Get Real

By 7:30 this morning, I was on my two mile walk/run/walk. I started thinking…..

It has been six months since I started my blog. So many amazing blessings have come into my life since the beginning of Extant Woman. I feel like I have done so much work from the inside out. The very fact that I have been able to bring my “secret” life of bingeing into the light is a huge step. No doubt I still have a long way to go, but I am so far from that self-loathing binger sitting alone in a parking lot eating until I felt sick… and then crying all the way home. I truly feel that God has delivered me from that kind of dark existence. Praise God!

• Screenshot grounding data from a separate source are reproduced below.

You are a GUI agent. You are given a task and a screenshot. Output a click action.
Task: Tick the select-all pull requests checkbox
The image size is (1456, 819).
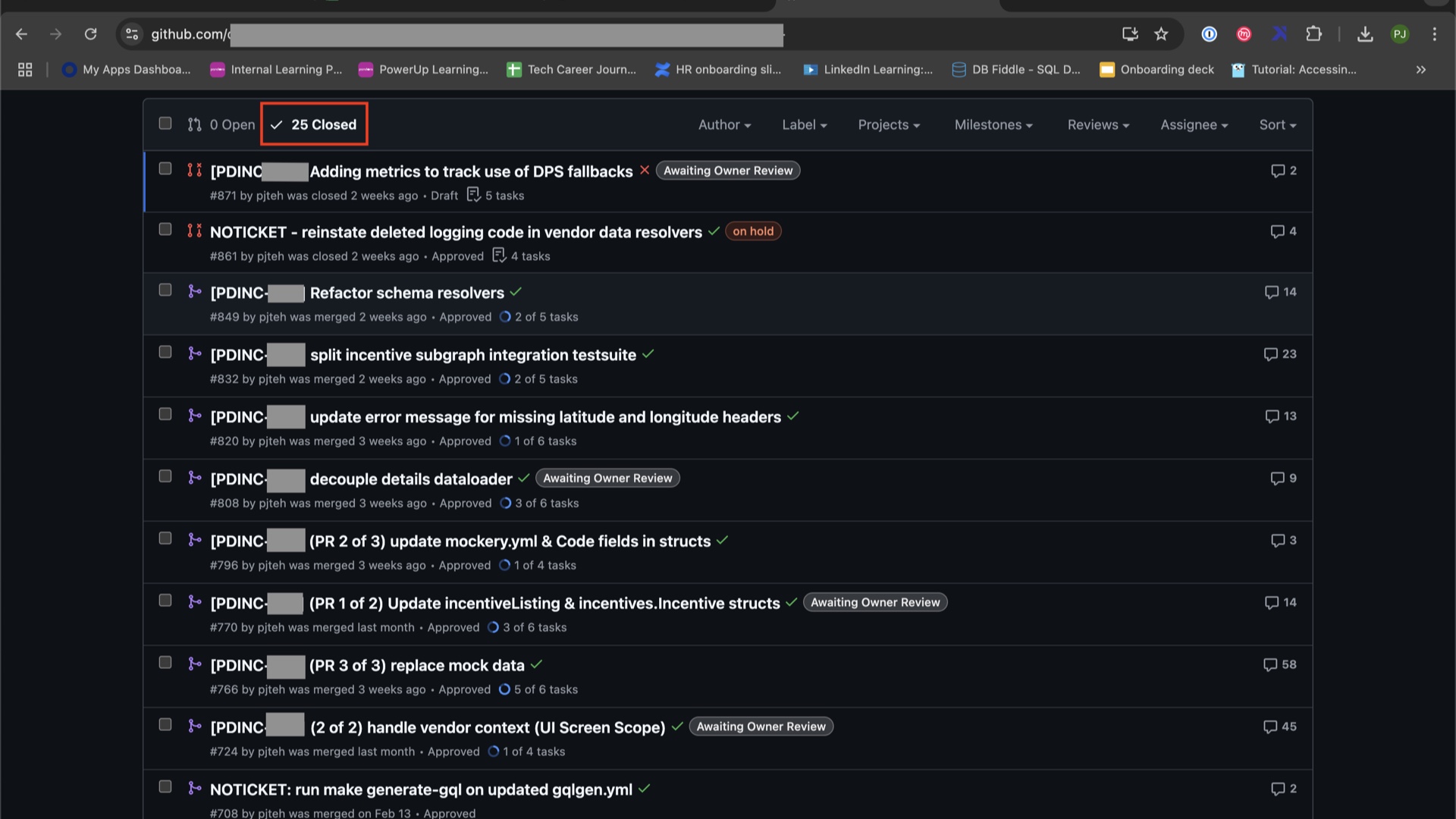165,124
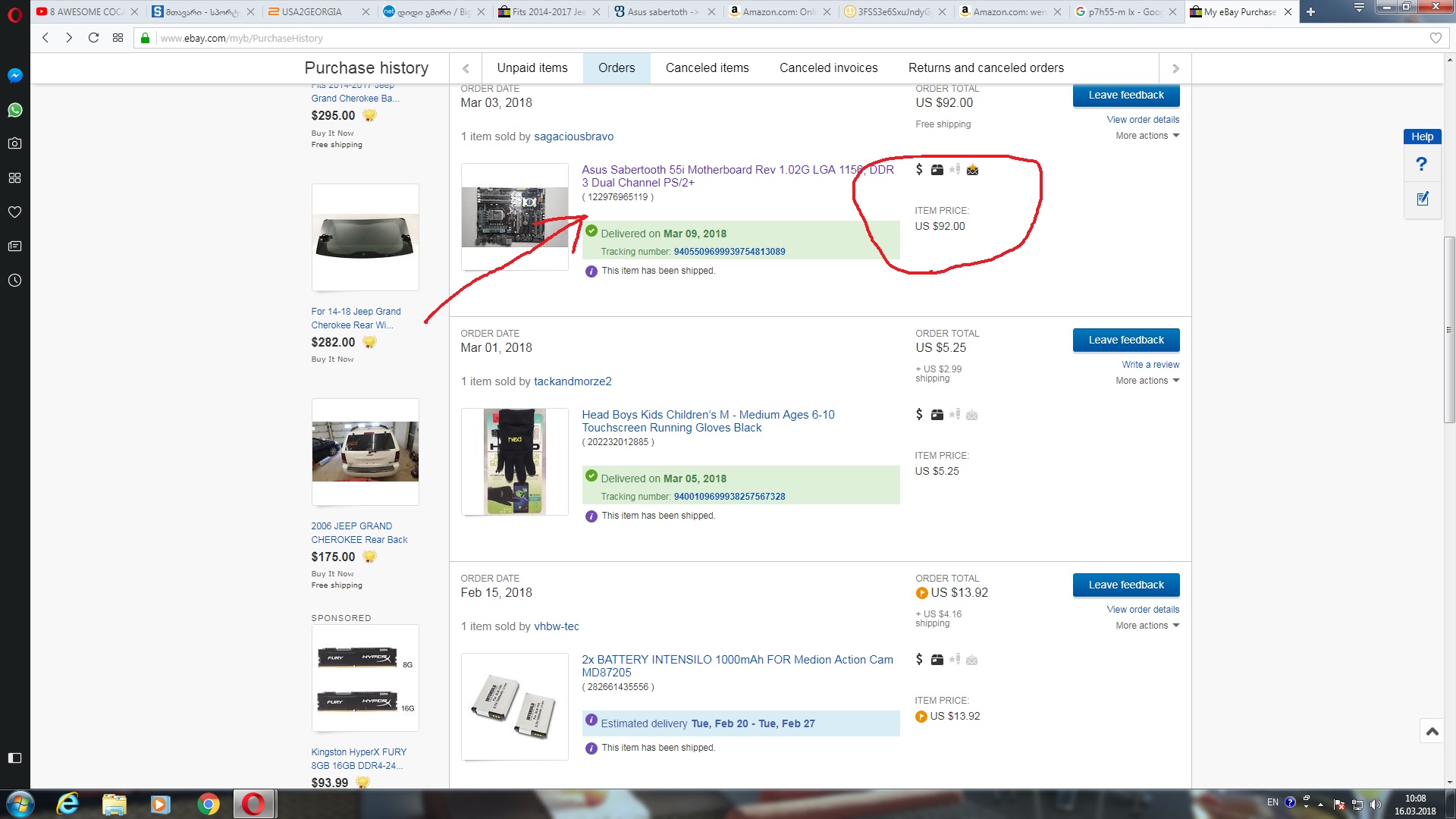Toggle Opera sidebar panel at bottom
This screenshot has height=819, width=1456.
pyautogui.click(x=14, y=758)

Another great thing that has happened over the past six months is that I have made many new friends who are also on a weight loss journey. It has been so exciting and inspiring to read their stories. Along with the blessings of learning about the journey of others came something quite unexpected. Be it blogs, books, programs, success stories or even failures, I got very caught up in the great big world of weight loss. It’s so easy to lose sight of your own journey when you get so caught up in the “global” efforts to be healthy. Don’t get me wrong, I’m a big fan of bloggers and I personally know the benefits of writing, but this is what I have discovered:

My blog started out as a place where I could write my earnest prayers. I could record the struggles and victories of my experiences. I could share my intimate thoughts of how I called upon my Heavenly Father to guide me in my daily decisions and lead me to better health. This blog is part of my journey.. and I love it. But I love it the way it started. I don’t want to write with any concerns of who may be reading it or how many times it has been viewed each day. I want to go back to my roots….

I am on a journey to better health and I have asked God to be my Guide. Nothing more, nothing less.

Now…. it’s time to realign my focus and lose some more of this weight!! I will be recording my efforts in more detail over the next few weeks. I need to be accountable and I know if I am writing about it, it will help me to Eat clean and move! God Bless You!